Because of the nature of Trump’s conspiracies and use of interstate transportation and communication to transport documents and create conspiracies with others across the nation, these crimes are fully prosecutable not just in one state court but in states from Florida to New Jersey to New York, and across the continent to California. Trump and his accomplices engaged in extensive conspiratorial discussions over two months with a wide variety of conspirators, including Rudy Giuliani in New York and John Eastman in California. Those conspiratorial discussions, and Trump’s solicitation of clearly criminal activity to obstruct critical governmental functions, plainly impacted the rights of citizens of states to have a duly elected president certified and installed into office.

And of course, there’s even more criminal activity to pursue in Florida and New Jersey. The possession of highly confidential purloined documents at Mar-a-Lago and at Trump’s Bedminster Club in New Jersey constituted at the very least the crimes of theft, receiving stolen property and obstruction of governmental functions.
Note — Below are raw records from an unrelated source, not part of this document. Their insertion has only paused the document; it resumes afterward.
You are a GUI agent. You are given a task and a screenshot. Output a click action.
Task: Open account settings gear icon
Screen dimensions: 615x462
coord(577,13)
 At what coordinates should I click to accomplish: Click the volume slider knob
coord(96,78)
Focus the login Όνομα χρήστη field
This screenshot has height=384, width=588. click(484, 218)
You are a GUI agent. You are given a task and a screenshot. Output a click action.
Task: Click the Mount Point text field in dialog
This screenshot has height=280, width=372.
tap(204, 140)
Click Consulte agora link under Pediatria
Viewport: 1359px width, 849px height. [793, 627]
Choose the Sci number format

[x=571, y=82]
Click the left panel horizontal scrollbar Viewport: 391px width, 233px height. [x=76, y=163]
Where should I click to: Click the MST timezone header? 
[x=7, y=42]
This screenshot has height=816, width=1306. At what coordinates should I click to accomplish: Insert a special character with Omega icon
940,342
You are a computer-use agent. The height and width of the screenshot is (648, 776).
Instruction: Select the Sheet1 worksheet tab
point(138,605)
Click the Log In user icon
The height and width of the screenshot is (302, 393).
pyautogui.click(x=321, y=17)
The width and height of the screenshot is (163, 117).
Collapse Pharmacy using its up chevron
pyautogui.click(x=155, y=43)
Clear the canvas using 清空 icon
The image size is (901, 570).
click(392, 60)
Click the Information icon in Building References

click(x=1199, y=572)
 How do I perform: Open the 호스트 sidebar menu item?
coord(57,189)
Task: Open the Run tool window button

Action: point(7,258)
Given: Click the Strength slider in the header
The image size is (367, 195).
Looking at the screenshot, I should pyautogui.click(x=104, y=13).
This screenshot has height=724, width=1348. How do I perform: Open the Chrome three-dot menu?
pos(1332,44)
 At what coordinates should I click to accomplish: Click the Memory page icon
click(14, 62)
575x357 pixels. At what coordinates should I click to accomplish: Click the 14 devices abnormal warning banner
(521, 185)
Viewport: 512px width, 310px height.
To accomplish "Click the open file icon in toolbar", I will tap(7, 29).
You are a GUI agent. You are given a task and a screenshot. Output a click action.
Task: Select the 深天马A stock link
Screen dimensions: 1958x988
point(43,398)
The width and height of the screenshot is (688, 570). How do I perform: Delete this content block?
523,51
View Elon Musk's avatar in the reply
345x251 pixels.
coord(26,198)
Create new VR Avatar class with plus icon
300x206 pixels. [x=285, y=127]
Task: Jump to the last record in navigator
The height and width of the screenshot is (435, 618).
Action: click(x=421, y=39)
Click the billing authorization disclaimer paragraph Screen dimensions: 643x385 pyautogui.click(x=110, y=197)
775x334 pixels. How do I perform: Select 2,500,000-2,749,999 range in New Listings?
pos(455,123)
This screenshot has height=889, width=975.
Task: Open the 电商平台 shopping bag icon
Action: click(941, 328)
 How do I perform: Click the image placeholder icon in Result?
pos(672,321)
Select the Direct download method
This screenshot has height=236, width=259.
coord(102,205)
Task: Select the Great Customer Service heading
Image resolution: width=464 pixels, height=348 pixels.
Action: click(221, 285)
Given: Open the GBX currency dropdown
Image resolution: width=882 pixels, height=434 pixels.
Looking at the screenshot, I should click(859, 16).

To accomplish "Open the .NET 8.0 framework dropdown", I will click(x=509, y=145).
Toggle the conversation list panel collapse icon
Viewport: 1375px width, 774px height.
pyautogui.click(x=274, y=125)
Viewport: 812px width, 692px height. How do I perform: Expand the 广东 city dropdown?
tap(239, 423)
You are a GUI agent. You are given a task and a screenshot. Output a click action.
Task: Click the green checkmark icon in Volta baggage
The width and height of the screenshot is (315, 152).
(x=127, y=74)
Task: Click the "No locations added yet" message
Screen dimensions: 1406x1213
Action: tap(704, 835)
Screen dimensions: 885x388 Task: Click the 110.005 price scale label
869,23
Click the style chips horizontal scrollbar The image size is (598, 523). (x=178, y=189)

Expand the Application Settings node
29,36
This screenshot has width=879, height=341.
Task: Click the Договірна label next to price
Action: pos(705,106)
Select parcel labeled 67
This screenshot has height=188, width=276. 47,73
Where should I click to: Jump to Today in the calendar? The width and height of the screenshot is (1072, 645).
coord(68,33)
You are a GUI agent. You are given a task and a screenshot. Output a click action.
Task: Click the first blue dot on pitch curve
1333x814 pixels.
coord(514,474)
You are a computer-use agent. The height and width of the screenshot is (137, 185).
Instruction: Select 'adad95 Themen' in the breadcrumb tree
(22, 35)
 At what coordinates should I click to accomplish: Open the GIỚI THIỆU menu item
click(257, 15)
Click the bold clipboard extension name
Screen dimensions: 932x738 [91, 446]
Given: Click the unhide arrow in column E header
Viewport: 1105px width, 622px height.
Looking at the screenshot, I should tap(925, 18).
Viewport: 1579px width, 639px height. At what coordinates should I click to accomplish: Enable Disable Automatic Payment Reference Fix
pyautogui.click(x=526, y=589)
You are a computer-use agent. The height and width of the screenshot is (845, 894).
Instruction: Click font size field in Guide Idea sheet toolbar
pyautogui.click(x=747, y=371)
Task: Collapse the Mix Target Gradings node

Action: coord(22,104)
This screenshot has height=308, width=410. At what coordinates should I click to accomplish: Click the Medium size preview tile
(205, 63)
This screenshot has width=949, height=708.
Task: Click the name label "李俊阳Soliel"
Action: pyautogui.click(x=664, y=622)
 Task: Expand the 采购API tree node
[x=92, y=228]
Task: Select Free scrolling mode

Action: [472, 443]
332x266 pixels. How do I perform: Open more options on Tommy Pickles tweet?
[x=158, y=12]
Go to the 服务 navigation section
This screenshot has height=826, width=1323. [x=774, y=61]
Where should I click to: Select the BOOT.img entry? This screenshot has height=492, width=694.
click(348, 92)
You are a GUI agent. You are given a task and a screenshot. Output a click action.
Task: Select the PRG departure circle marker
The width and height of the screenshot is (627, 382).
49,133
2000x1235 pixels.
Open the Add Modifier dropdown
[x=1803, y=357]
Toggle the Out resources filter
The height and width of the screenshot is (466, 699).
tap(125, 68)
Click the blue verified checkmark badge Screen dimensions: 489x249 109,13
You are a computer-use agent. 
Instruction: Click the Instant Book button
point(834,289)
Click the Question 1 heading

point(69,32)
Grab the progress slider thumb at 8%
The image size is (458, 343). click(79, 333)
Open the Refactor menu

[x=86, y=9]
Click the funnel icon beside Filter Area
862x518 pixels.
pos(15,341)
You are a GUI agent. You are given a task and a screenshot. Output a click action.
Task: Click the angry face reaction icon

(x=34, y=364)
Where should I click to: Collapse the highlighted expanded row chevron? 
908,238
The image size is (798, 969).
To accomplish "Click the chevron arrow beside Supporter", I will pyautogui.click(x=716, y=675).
Smith has not only the option but the prosecutorial duty to collect the evidence in these cases and transmit it (with approval of grand jury judges as necessary) to every potentially relevant state prosecutor with jurisdiction over Trump’s crimes. This is specifically authorized by the Federal Rules of Criminal Procedure which provide for disclosure of Grand Jury evidence: “The court may authorize disclosure … of a grand-jury matter … at the request of the government if it shows that the matter may disclose a violation of State … criminal law.”

Given the two constitutional principles cited at the outset, such state prosecutions should be brought as soon as possible, even if activity on these cases must be deferred during Trump’s presidency. Securing justice — delayed though it might be — must always be our guiding light as Americans. Having tried many jury trials in my career, I have total confidence in our jury system, and since no man is above the law, let’s let our state prosecutors and our great jury system do their respective jobs.

Dennis C. McAndrews was a state prosecutor for 17 years in Delaware County, Pennsylvania.